How advanced analytics can find outdated federal regulations

Understanding presidential orders on regulation reform

Federal agency leaders can feel frustrated by the massive task of regulatory reform. When you consider that there are hundreds of thousands of sections of the Code of Federal Regulations, it would likely be no surprise if regulatory reform feels a bit daunting. How should government leaders go about sifting through them? Even after finding candidate regulations for reform, how should leaders make sense of which ones to keep and which to change? Some regulations are necessary and fundamentally valuable while others cause unnecessary burden.

What if there was a way to find overlapping or outdated regulations and target those first?

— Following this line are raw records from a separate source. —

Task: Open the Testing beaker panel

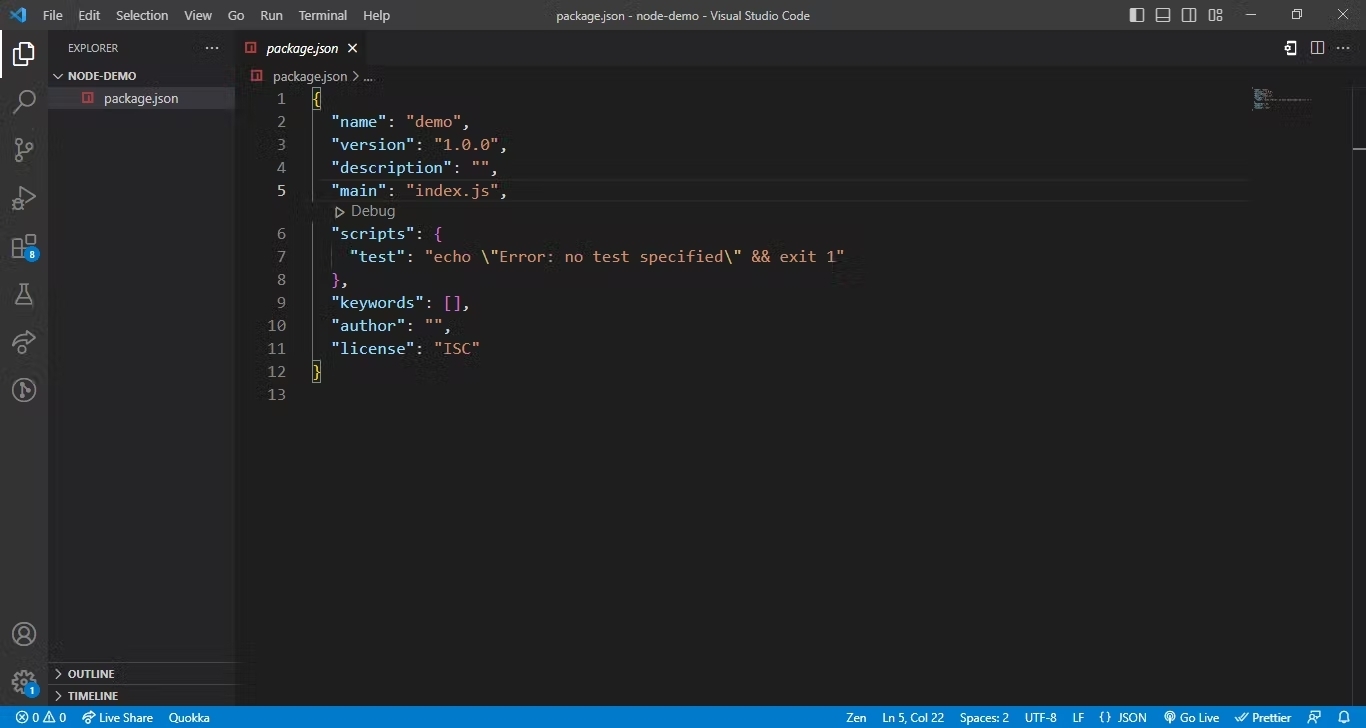Action: point(23,294)
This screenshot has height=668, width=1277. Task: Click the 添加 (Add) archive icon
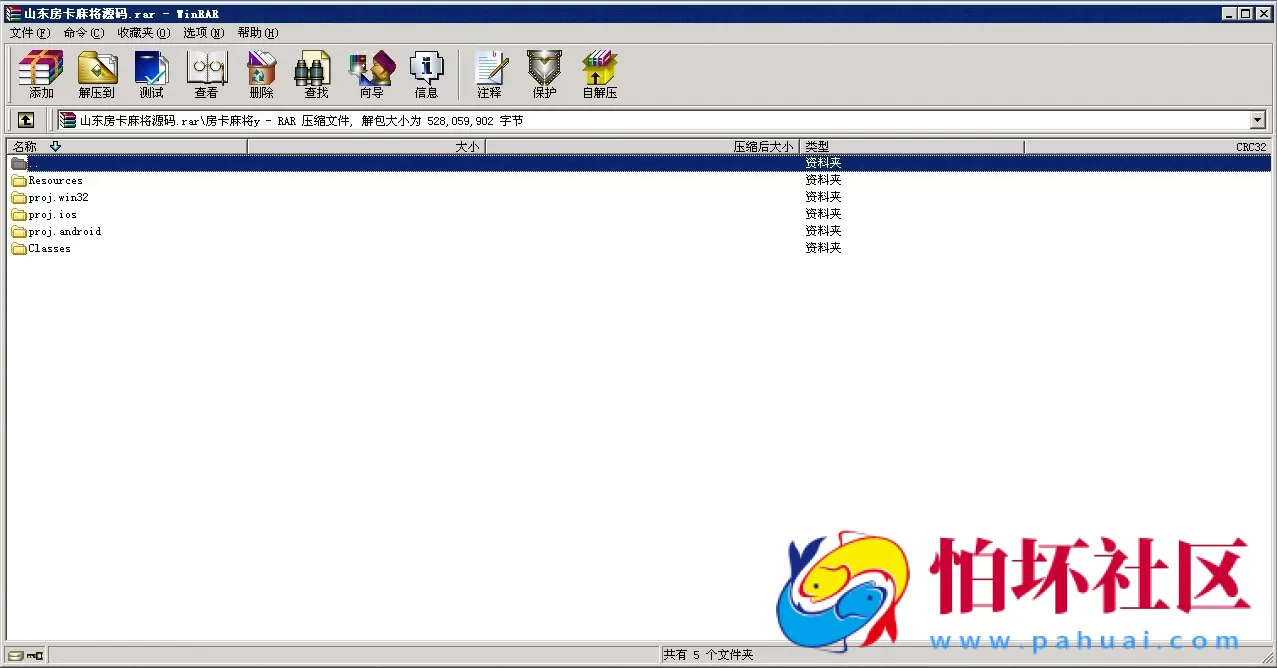point(39,74)
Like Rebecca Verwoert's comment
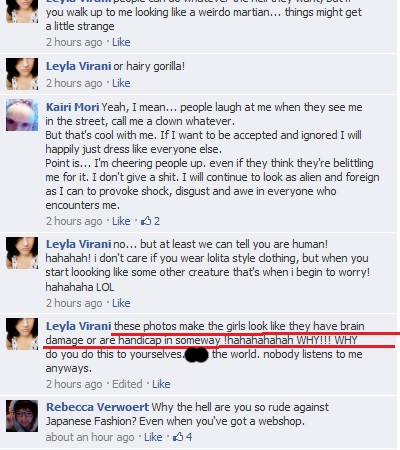This screenshot has width=400, height=450. click(x=153, y=437)
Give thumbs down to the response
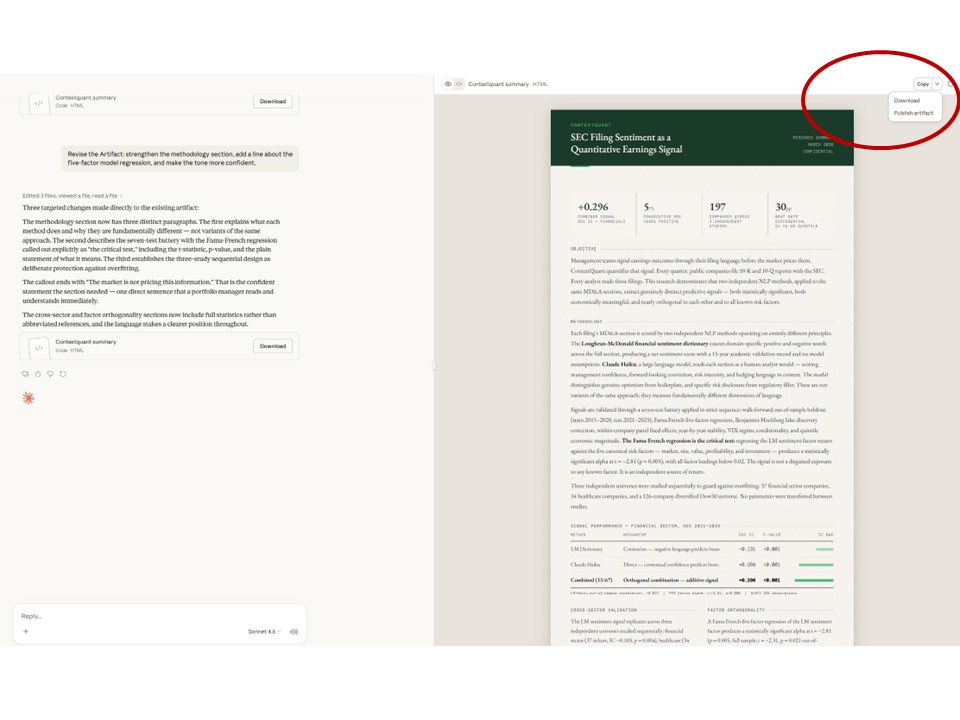This screenshot has height=720, width=960. point(50,374)
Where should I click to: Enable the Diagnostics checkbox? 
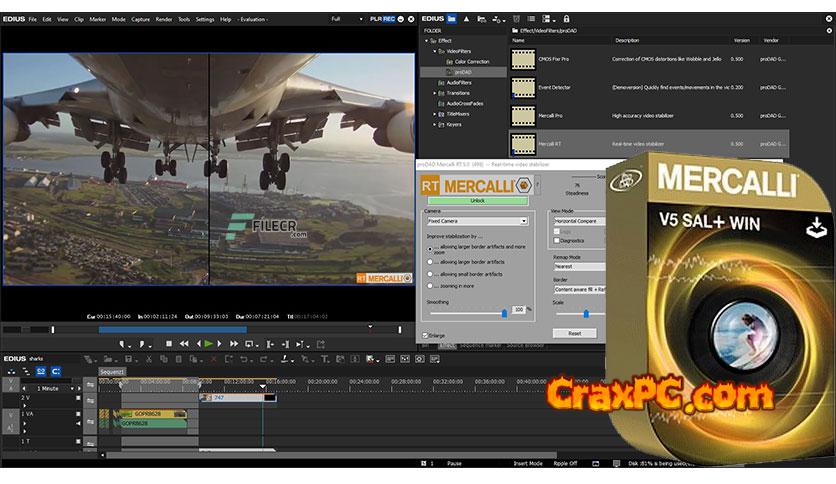(x=556, y=240)
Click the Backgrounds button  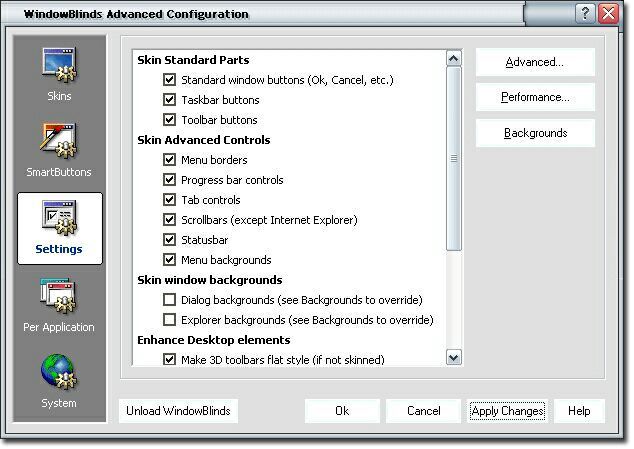pyautogui.click(x=534, y=133)
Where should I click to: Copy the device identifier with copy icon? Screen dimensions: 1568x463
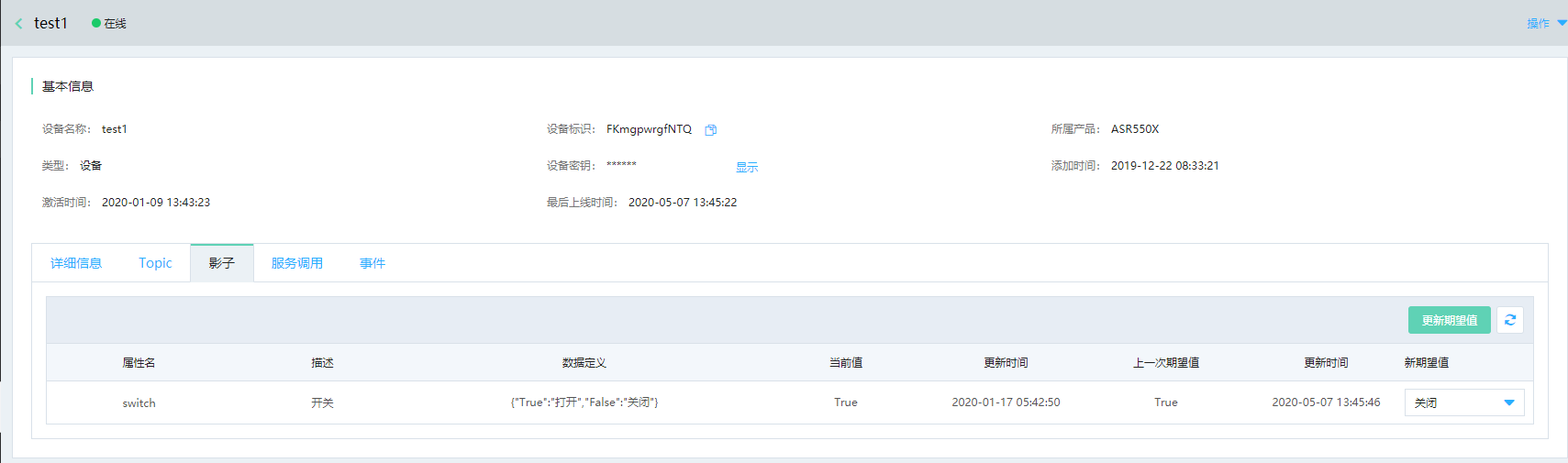tap(710, 130)
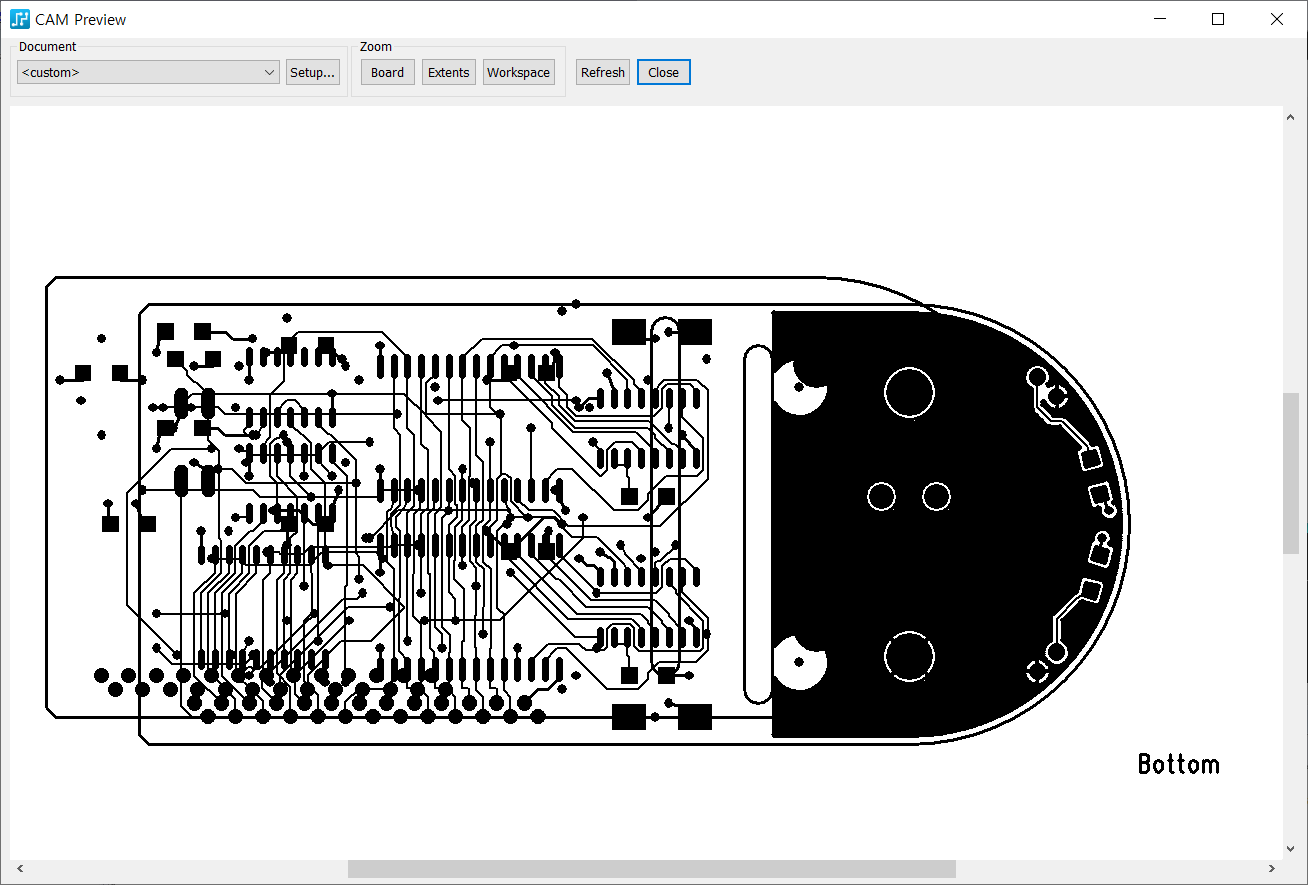Viewport: 1308px width, 885px height.
Task: Maximize the CAM Preview window
Action: [1218, 19]

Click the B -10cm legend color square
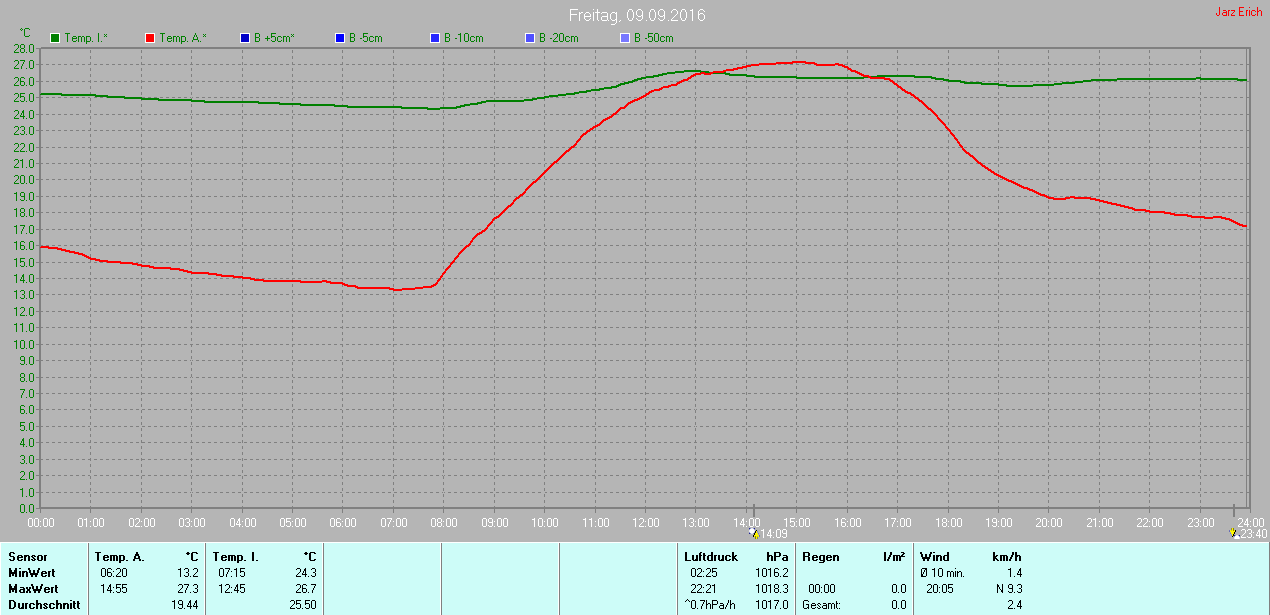coord(435,38)
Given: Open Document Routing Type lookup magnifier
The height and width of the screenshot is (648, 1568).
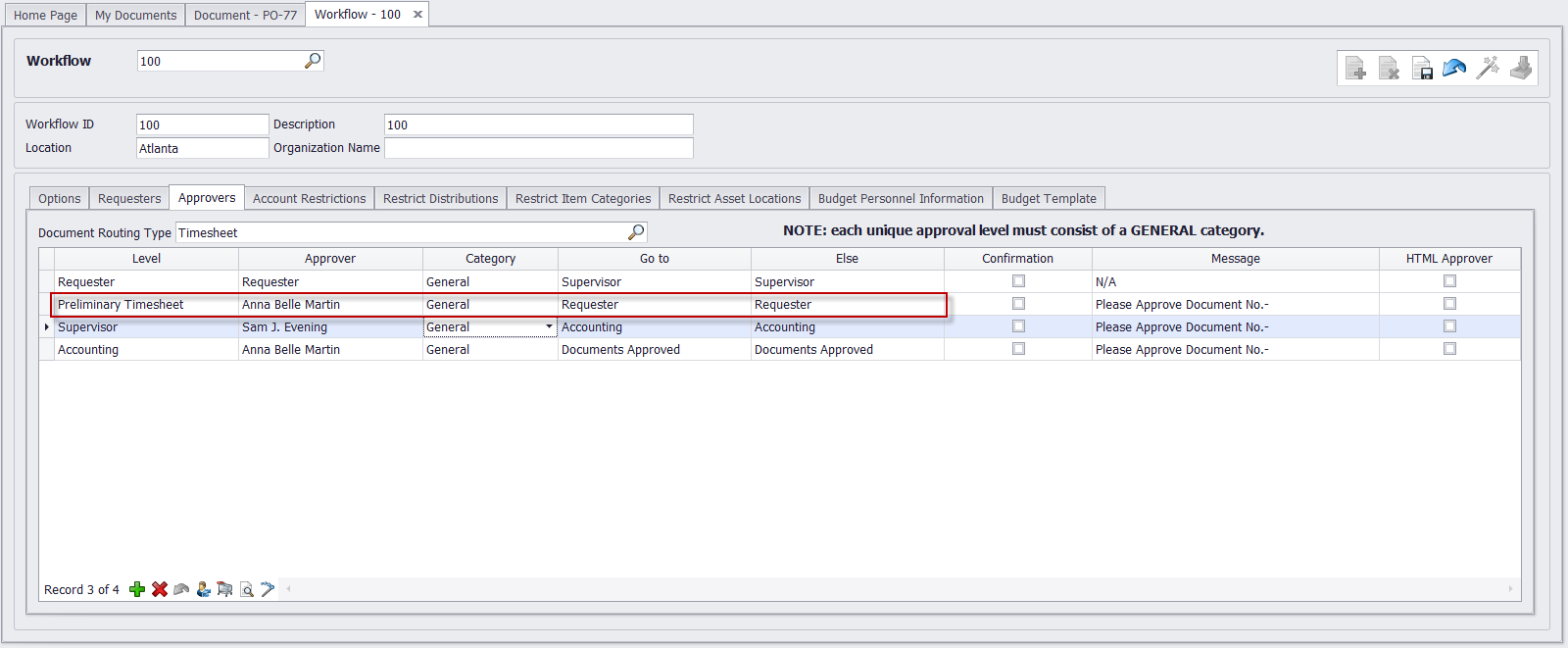Looking at the screenshot, I should pos(636,232).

Advanced analytics, as outlined in this study, can help agency leaders both expand their view beyond what they and their staff are familiar with and look more specifically into sets of regulations with a higher potential opportunity for improving efficiencies, without reducing protections.

One example is a regulation from 1905 which pertains to a specific method of log rolling on a river in Minnesota. No one has rolled a log on this river since 1937.

Do we still need this regulation on the books?
To identify regulations that could be candidates for reform, Deloitte analyzed all 217,000+ sections of the 2017 Code of Federal Regulations (CFR). Our results suggest that advanced analytics could provide practical assistance in identifying targets of opportunity for regulatory reform.

Advanced analytics: An answer to regulatory reform?

Two-thirds of all federal government regulations currently on the books have never been updated.

If agency executives only examine recent regulations, they may miss an opportunity for reform that could help eliminate significant, unnecessary burden. It could be similar to the classic mistake of “looking for your keys underneath a street lamp because it’s easy to look there.”

In this paper, we’ll walk through common elements agencies can use to help improve the quality of the regulations they have on the books—and ways leaders might start to tackle potentially old, outdated, and overlapping regulations they may no longer need.

What is text analytics?

Text analytics involves the use of computers and software algorithms to process large volumes of text with the intent of extracting quality insights. It is widely used both within and outside of the federal government to analyze documents (like the CFR) which are too voluminous for humans to efficiently handle.

It often makes it possible to detect trends and patterns that, due to the size of the underlying text, humans would generally have trouble identifying.

Within the Code of Federal Regulations, more than 17,000 sections have extremely similar text as another section. Most of these matches are exact matches where the words are precisely the same in both sections (often legal definitions or standard penalties and definitions).